- **Stored data**:
····················

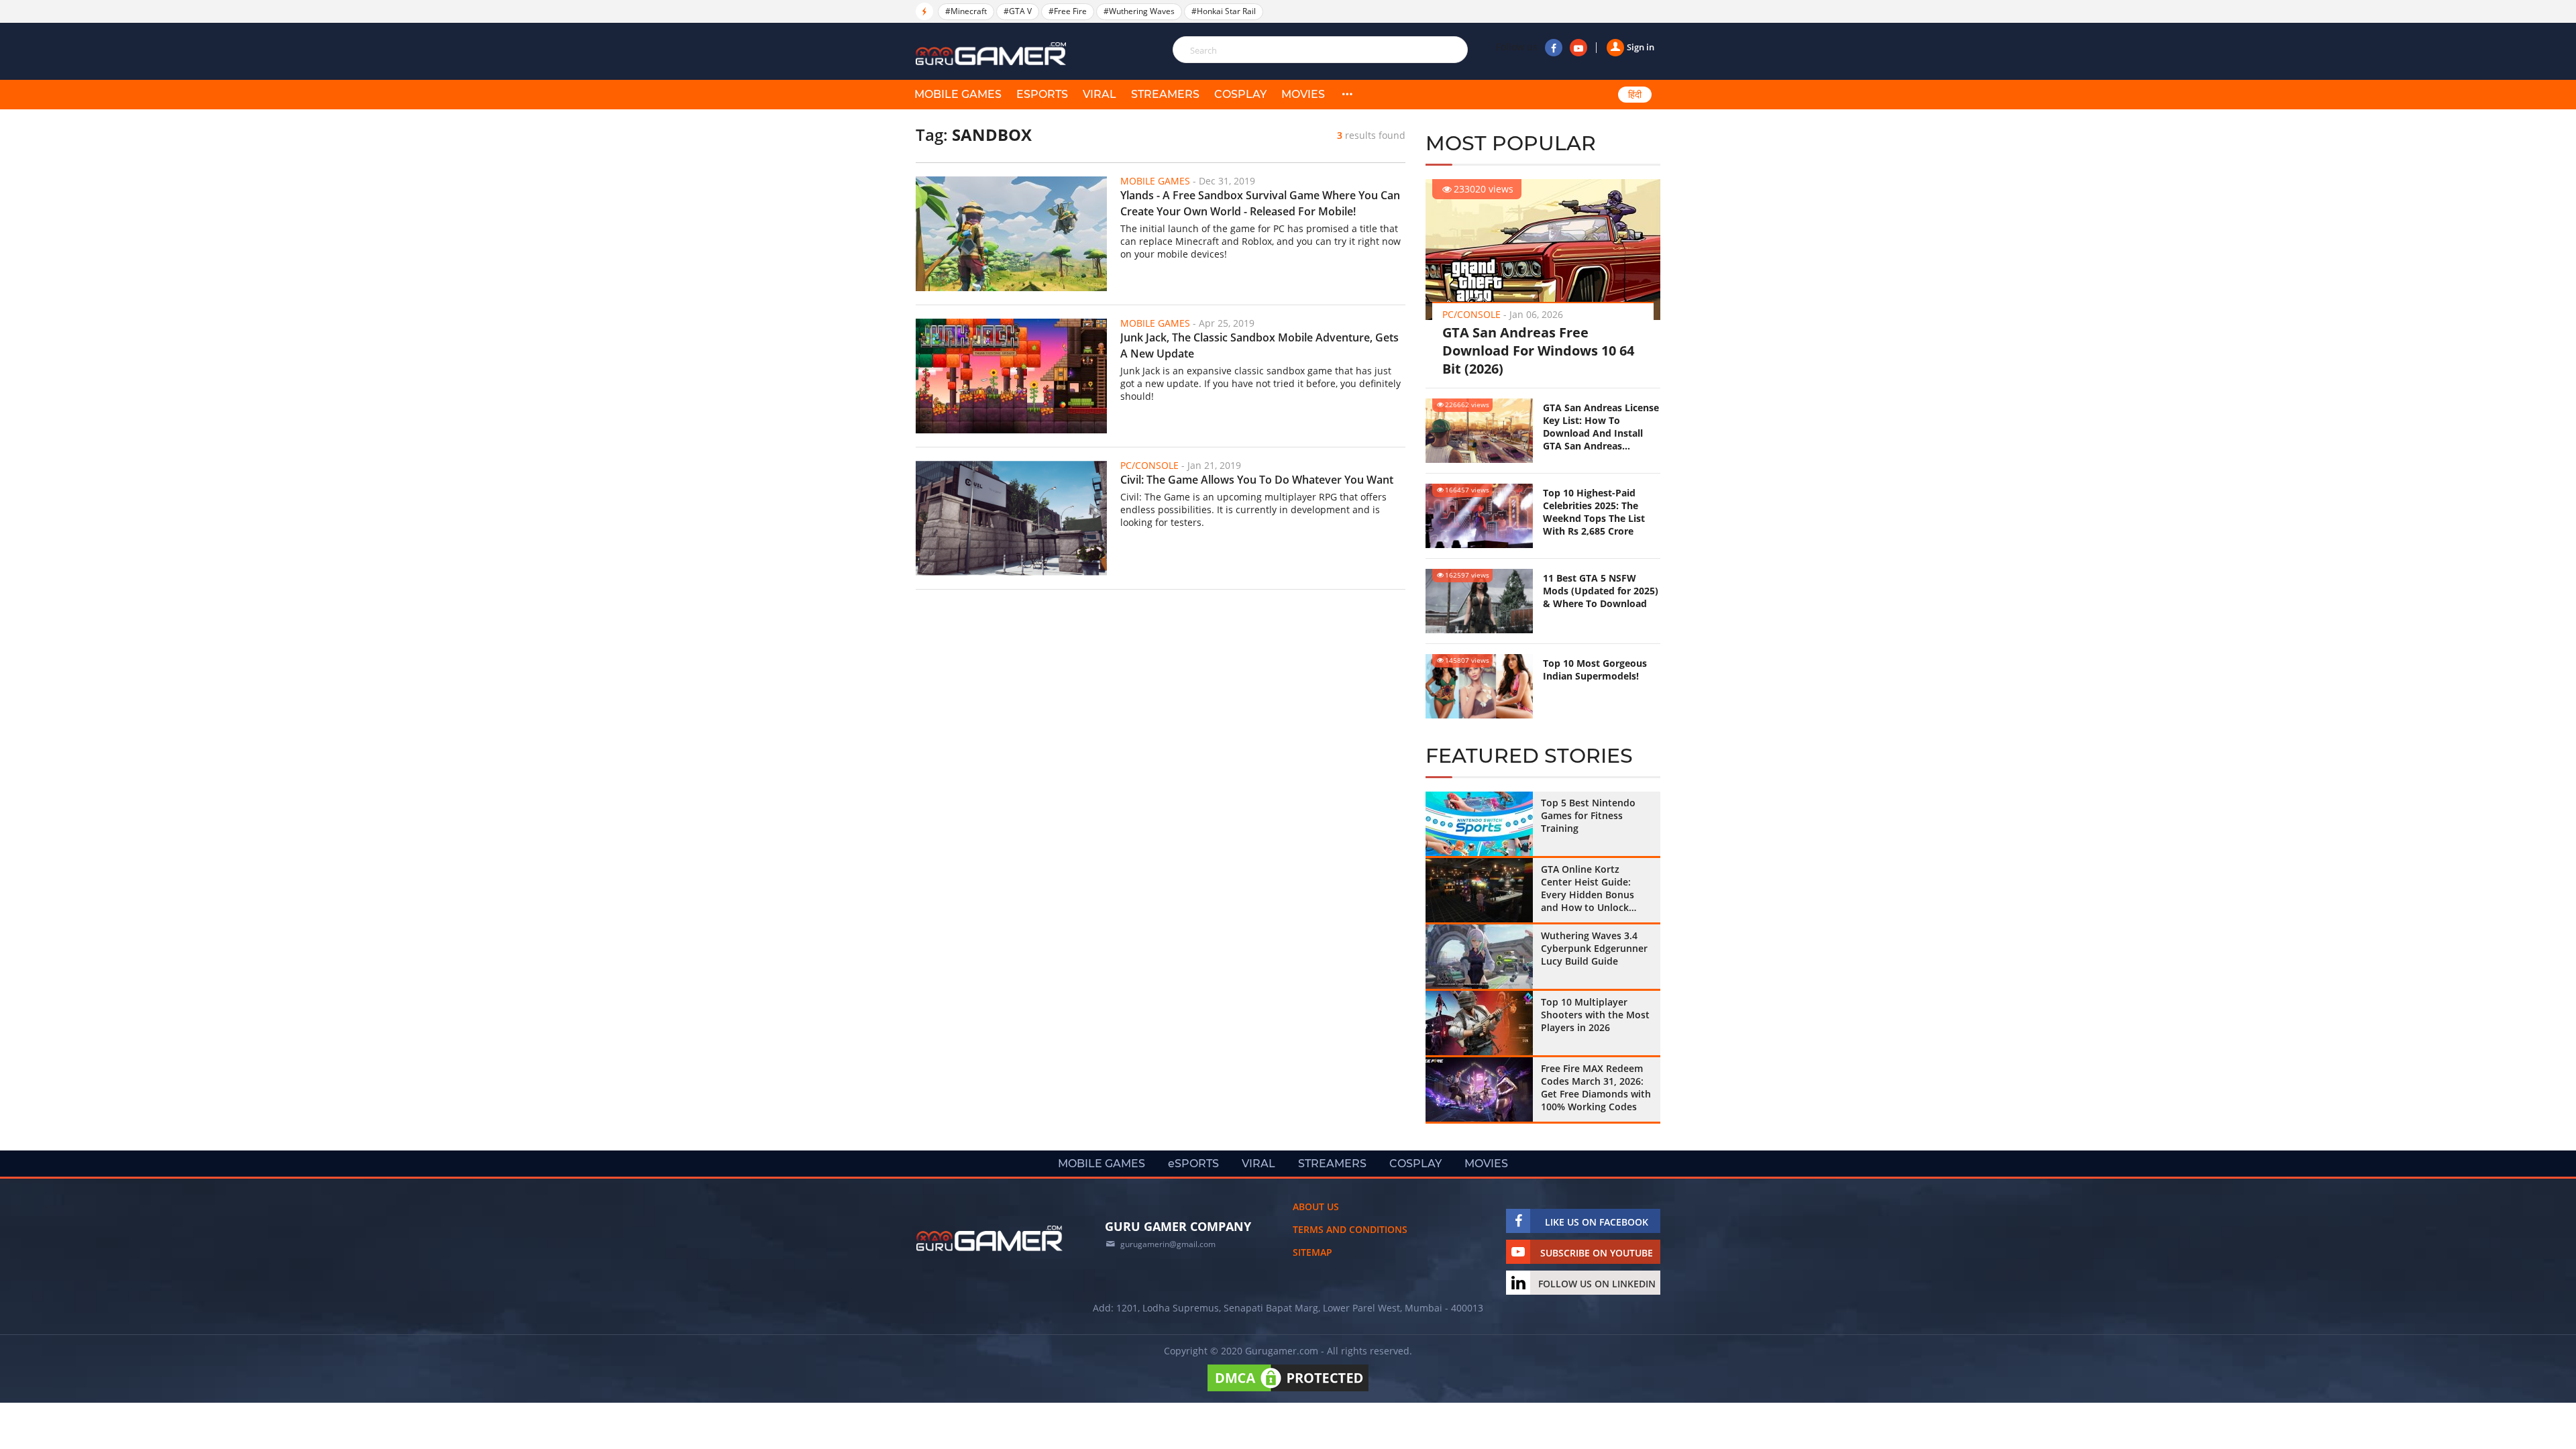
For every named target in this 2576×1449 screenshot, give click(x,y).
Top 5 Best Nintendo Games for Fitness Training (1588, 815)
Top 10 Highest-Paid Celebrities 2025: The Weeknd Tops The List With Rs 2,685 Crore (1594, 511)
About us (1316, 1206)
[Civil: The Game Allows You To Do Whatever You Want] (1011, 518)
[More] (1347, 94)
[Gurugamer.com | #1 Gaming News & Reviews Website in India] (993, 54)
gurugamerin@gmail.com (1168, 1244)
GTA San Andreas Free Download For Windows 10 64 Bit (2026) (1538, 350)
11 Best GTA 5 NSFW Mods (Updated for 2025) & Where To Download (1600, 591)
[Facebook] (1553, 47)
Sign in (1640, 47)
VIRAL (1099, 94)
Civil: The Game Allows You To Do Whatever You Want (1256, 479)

····················

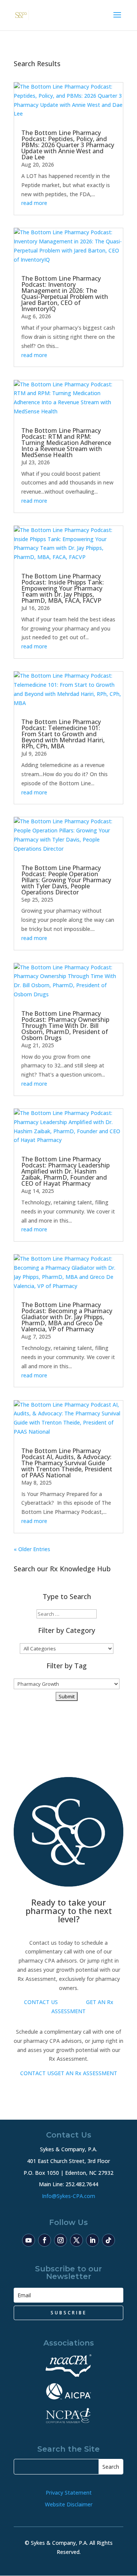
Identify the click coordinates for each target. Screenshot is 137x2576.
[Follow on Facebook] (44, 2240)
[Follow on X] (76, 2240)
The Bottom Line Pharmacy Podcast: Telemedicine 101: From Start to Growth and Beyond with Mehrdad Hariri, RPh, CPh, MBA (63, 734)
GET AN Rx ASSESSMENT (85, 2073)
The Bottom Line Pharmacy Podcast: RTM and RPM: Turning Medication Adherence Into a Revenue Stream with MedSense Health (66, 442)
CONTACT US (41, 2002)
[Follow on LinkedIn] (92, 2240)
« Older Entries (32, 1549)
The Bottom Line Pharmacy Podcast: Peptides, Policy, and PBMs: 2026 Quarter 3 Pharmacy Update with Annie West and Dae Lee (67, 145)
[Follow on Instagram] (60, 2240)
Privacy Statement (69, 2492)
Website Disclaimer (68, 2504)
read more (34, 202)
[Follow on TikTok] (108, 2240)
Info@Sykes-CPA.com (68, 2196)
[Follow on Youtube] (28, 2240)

····················

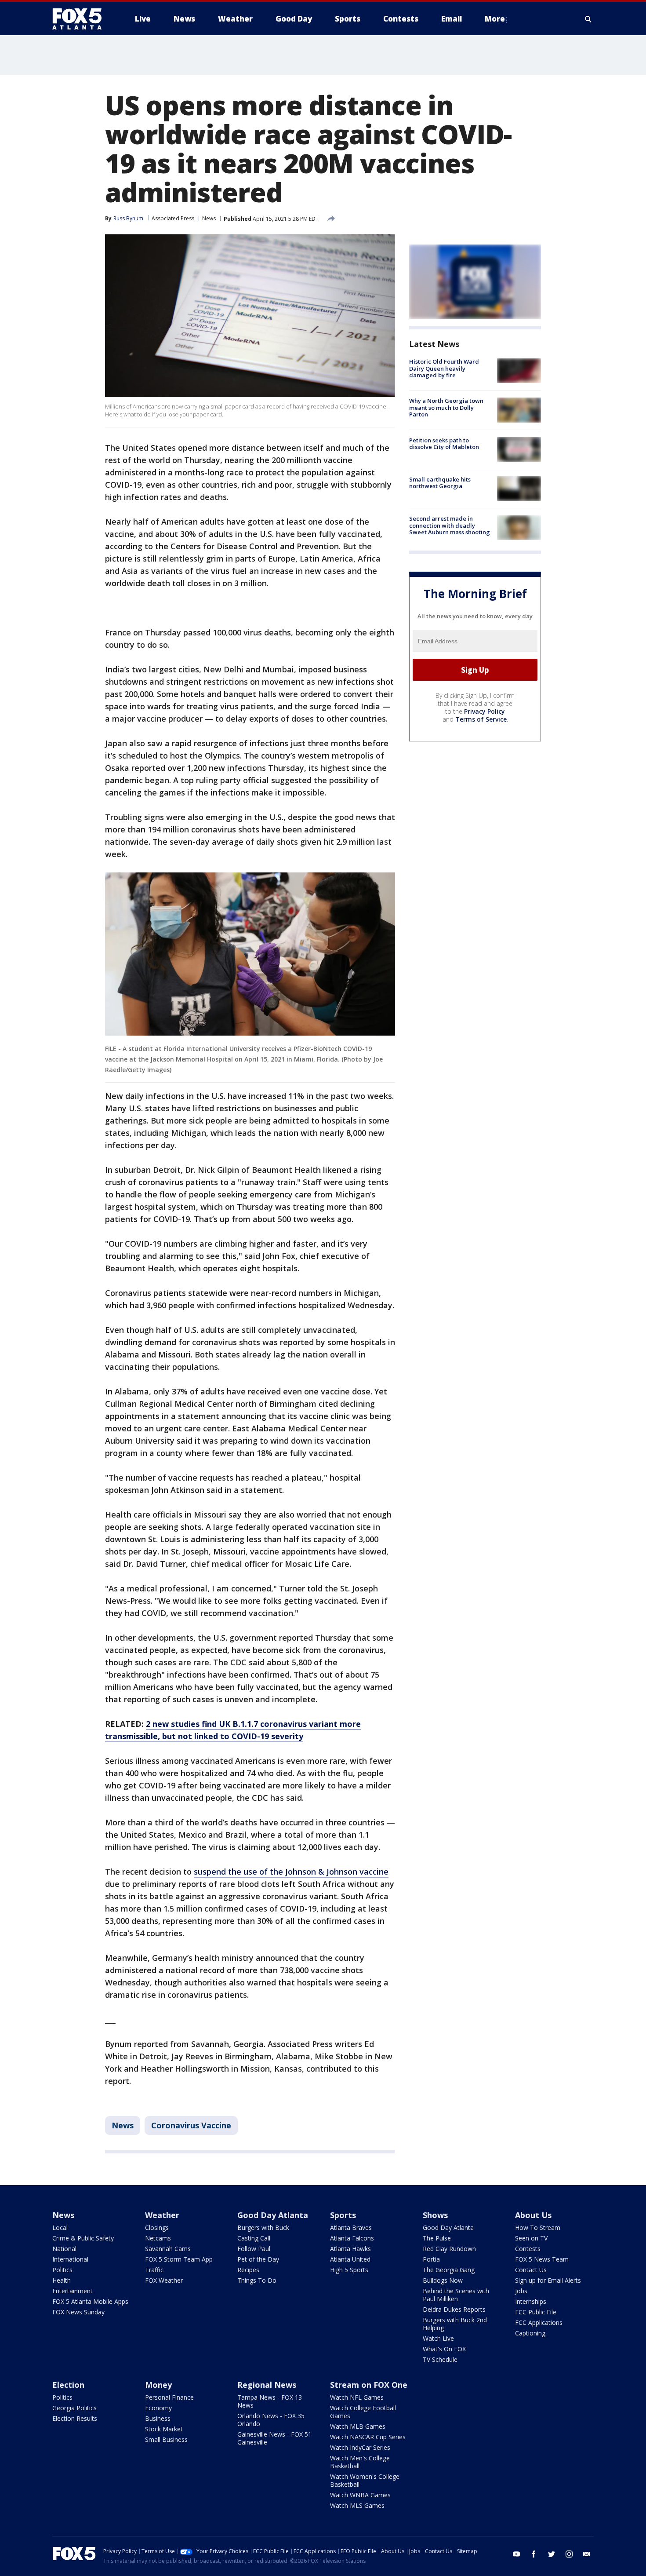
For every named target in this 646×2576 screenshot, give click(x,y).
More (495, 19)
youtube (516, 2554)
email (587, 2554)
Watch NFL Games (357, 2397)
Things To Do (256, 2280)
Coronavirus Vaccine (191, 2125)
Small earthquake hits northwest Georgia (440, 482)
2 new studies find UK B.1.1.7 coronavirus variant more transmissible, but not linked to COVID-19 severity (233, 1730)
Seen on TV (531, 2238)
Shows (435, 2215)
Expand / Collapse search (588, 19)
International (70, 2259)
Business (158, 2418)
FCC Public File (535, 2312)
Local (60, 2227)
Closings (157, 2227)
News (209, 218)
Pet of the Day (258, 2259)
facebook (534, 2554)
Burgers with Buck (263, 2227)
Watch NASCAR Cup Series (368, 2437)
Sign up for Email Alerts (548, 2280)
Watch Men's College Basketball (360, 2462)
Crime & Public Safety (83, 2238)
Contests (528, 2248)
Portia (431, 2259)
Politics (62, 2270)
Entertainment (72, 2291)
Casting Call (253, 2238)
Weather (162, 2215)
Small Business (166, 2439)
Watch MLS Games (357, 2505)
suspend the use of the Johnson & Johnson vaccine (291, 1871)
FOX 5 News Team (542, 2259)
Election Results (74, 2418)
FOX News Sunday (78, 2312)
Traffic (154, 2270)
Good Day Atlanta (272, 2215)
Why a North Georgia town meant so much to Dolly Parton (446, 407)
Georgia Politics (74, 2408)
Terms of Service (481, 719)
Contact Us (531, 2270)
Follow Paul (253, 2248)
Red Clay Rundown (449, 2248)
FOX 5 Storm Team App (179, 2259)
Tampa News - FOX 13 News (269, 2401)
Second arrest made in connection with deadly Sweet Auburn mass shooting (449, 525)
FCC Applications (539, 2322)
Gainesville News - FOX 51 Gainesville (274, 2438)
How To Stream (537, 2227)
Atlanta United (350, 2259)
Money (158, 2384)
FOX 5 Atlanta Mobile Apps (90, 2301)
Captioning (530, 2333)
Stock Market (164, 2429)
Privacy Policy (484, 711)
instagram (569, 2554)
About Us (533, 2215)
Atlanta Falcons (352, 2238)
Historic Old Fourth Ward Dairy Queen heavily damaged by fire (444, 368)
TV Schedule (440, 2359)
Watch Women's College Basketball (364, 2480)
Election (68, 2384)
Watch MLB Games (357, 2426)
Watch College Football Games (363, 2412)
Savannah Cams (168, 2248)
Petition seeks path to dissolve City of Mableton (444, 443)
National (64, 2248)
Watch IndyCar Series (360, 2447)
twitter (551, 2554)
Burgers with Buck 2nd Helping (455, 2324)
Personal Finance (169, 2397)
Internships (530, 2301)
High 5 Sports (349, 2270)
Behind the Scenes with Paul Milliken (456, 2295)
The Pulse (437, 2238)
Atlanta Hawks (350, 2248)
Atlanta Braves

····················

Which of the lines above carry the string "Watch"? Pick them out and copy them.

- **Finished task**:
Watch NFL Games (357, 2397)
Watch NASCAR Cup Series (368, 2437)
Watch Men's College Basketball (360, 2462)
Watch MLS Games (357, 2505)
Watch Women's College Basketball (364, 2480)
Watch MLB Games (357, 2426)
Watch College Football Games (363, 2412)
Watch IndyCar Series (360, 2447)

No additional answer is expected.